VLA policies often fail when deployment environments differ from pretraining — new camera viewpoints or a different but similar robot can break a previously working skill. Collecting multiple demonstrations per task for each target environment is expensive. The core insight of DART is that domain shifts can be treated as additive directions in weight space: by extracting a domain-specific weight vector from a single demonstration and adding it (after denoising) to the pretrained policy, you can transfer behavior without gradient-based fine-tuning.
Key Findings
- Analogy-based weight arithmetic: DART constructs an additive domain vector from one demonstration and applies it to the frozen pretrained VLA weights, enabling immediate task adaptation without policy gradient updates. This means adaptation is fast and requires minimal data.
- Subspace alignment for denoising: to avoid adding task-irrelevant noise, DART aligns singular components between source and target weight vectors and removes components not consistent across domains. The result is more stable, targeted adaptation compared to naive weight additions.
- Broad shift coverage: evaluated on simulated and real-robot benchmarks, DART consistently outperforms prior one-shot and few-shot VLA adaptation baselines across camera-pose changes and cross-embodiment transfers, demonstrating practical gains when collecting many demos is infeasible.

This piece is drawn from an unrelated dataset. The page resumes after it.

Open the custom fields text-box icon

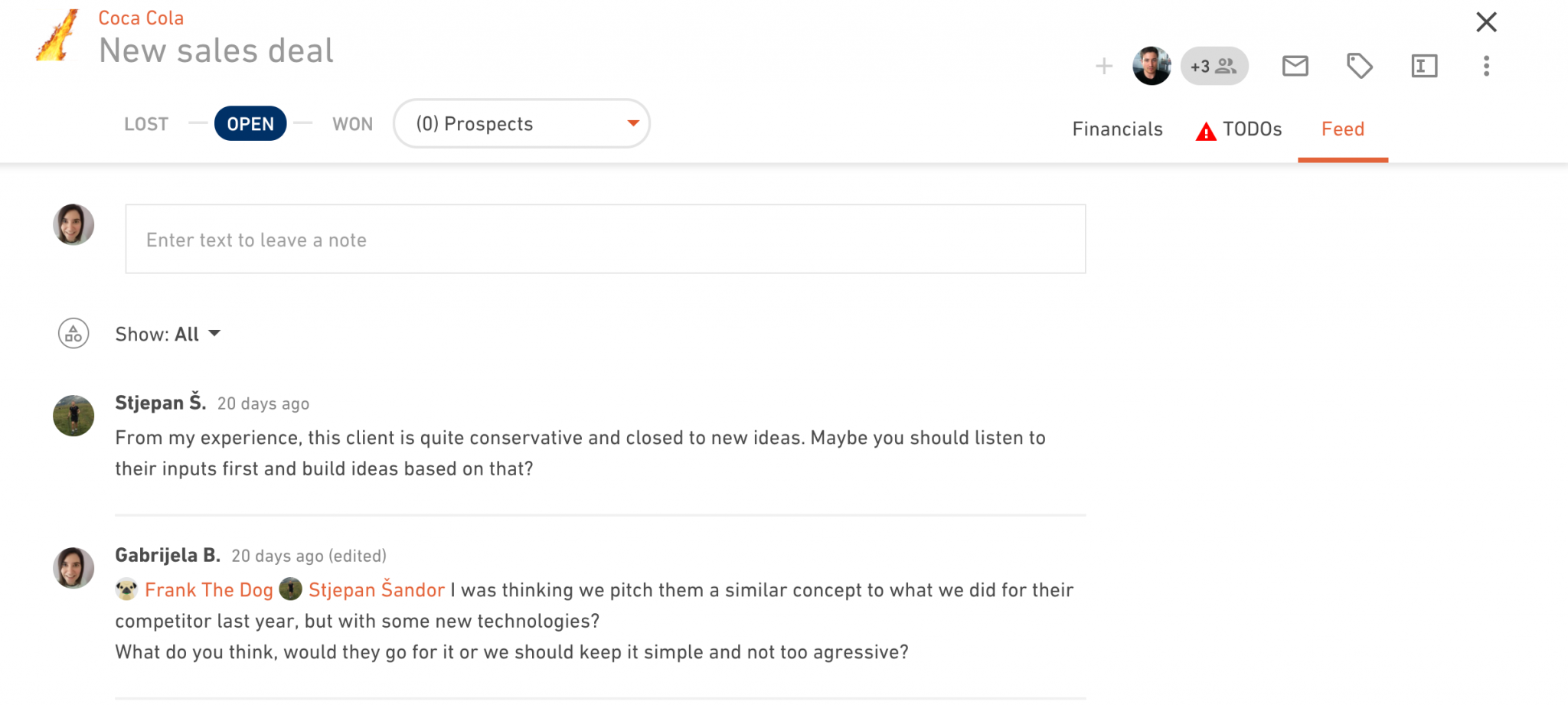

Who it's for and trade-offs
Great fit if you need rapid adaptation of a pretrained VLA policy to a new camera configuration or a similar robot with only one demonstration and you can access model weights. DART reduces data-collection and compute needs compared to fine-tuning or online adaptation. Look elsewhere if target tasks require fundamentally different action distributions, if you cannot access or modify model weights, or if extreme domain gaps make linear additive assumptions invalid.
Where it fits
DART sits between full fine-tuning / adapter-based adaptation and zero-adaptation baselines: it preserves the pretrained policy by injecting a compact, denoised domain correction in weight space. Compared to LoRA/meta-generated adapters or online self-distillation, DART emphasizes single-demo, analogy-style transfer with lightweight arithmetic operations rather than iterative optimization.